__Kutipan Teks__.
%%

Ada lagi seorang kiai juga pernah mendatangi Nyai Syarifah. Namun, dengan lugas dan tegas Nyai Syarifah menolaknya. “Gak usah ndalil reno-reno! Aku ngerti karepmu, wis ndang mulih!” (Tak perlu beralasan macam-macam! Saya sudah paham maksudmu, pulanglah saja!)
Tidak berhenti di situ, cobaan Nyai Syarifah tetus berlanjut. Berhektare-hektare sawah yang dimilikinya sebagai tanda juang beliau menghidupi putra-putri beserta para santri, terkena tipu dan berpindah tangan. Bahkan pernah suatu malam, rumah Nyai Syarifah didatangi pencuri yang mencoba melubangi tembok rumah. Namun, usaha pencuri tersebut tidak berhasil karena setiap malam Nyai Syarifah selalu terjaga dan membaca doa-doa serta wirid setelah salat malam. Suara yang terdengar dari dalam rumahnya membuat pencuri itu ketakutan dan membatalkan aksinya.
Selain itu, meskipun pernah ada pencuri yang mengambil beras dari dapur, Nyai Syarifah tetap tegar menjalani hidup dengan penuh ketabahan. Dengan penuh keyakinan, beliau terus mendidik keenam putra-putrinya hingga tumbuh dewasa, bersekolah, mondok, dan meneruskan pesantren.
Meski cobaan menikam berkali-kali, atas kegigihannya, semua putra-putrinya mengenyam pendidikan yang layak untuk ukuran waktu itu. Putra pertamanya, Ahmad Mashuri, telah menghafal Al-Qur’an dan Alfiyah serta terampil membaca kitab pada usia 15 tahun. Namun ia meninggal pada usia yang cukup muda, 21 tahun. Seluruh putra-putrinya mengenyam pendidikan formal yang cukup. Bahkan, Nyai Sofiyah mengenyam pendidikan sampai HIS dan fasih berbahasa Belanda.
Seluruh putra-putri Nyai Syarifah dikirim ke berbagai pesantren, meskipun dengan biaya yang sangat pas-pasan. Saking pas-pasannya, putra keempatnya, Kiai Yasin sampai-sampai dapat menghapal suatu kitab lantaran tidak mampu membeli. Karena tak mampu membeli, kitab tersebut dihafalkan saja. Demikianlah perjalanan hidup Nyai Syarifah yang penuh riyadhah dan keteguhan.

%%

__Data yang Disediakan__.
%%

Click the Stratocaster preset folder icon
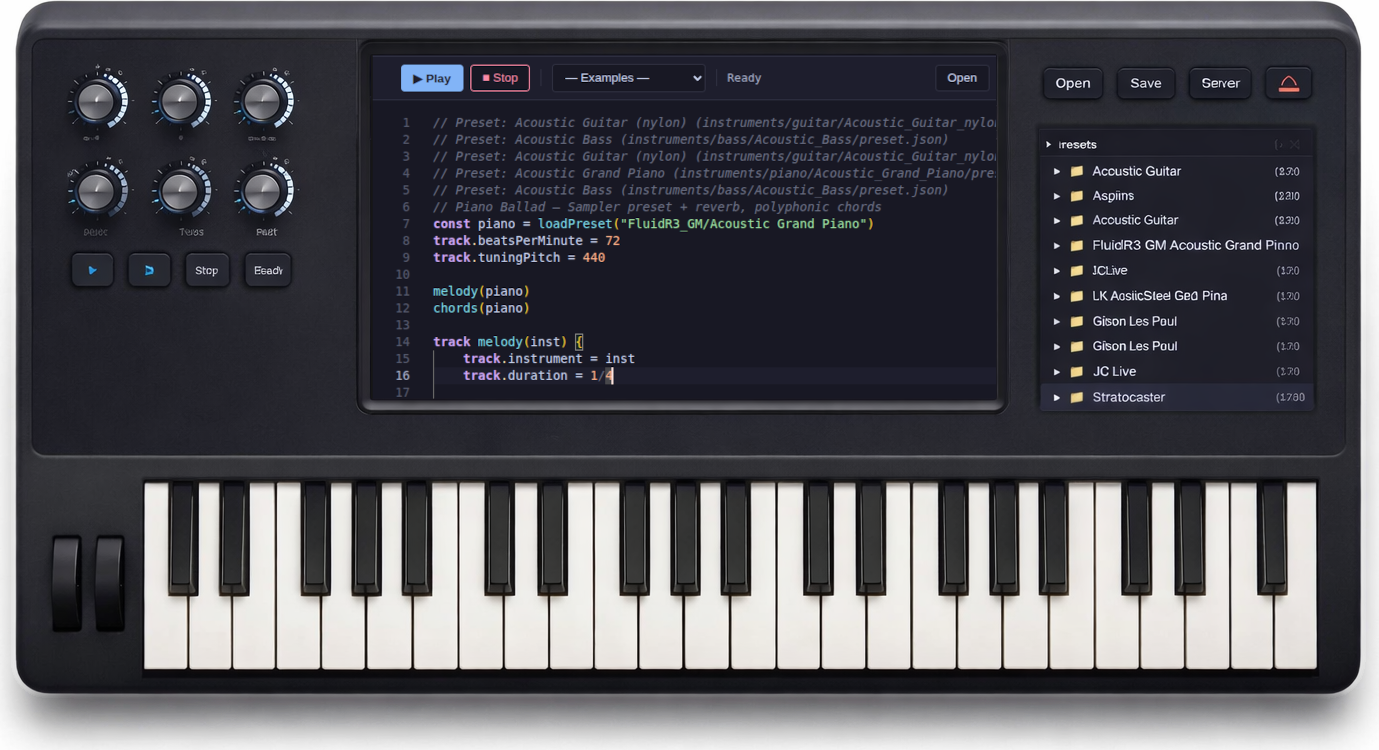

%%

__Permintaan A__.
Salin ulang kata demi kata bagian kutipan tentang Nyai Syarifah di atas, mulai dari "Meski cobaan menikam" sampai dengan "riyadhah dan keteguhan.", kedua batas itu ikut disalin.
__Permintaan B__.
Menurut kutipan tentang Nyai Syarifah, pada usia berapa Ahmad Mashuri meninggal?

__Penyelesaian Tugas A__.
Meski cobaan menikam berkali-kali, atas kegigihannya, semua putra-putrinya mengenyam pendidikan yang layak untuk ukuran waktu itu. Putra pertamanya, Ahmad Mashuri, telah menghafal Al-Qur’an dan Alfiyah serta terampil membaca kitab pada usia 15 tahun. Namun ia meninggal pada usia yang cukup muda, 21 tahun. Seluruh putra-putrinya mengenyam pendidikan formal yang cukup. Bahkan, Nyai Sofiyah mengenyam pendidikan sampai HIS dan fasih berbahasa Belanda.
Seluruh putra-putri Nyai Syarifah dikirim ke berbagai pesantren, meskipun dengan biaya yang sangat pas-pasan. Saking pas-pasannya, putra keempatnya, Kiai Yasin sampai-sampai dapat menghapal suatu kitab lantaran tidak mampu membeli. Karena tak mampu membeli, kitab tersebut dihafalkan saja. Demikianlah perjalanan hidup Nyai Syarifah yang penuh riyadhah dan keteguhan.

__Penyelesaian Tugas B__.
Ahmad Mashuri meninggal pada usia 21 tahun.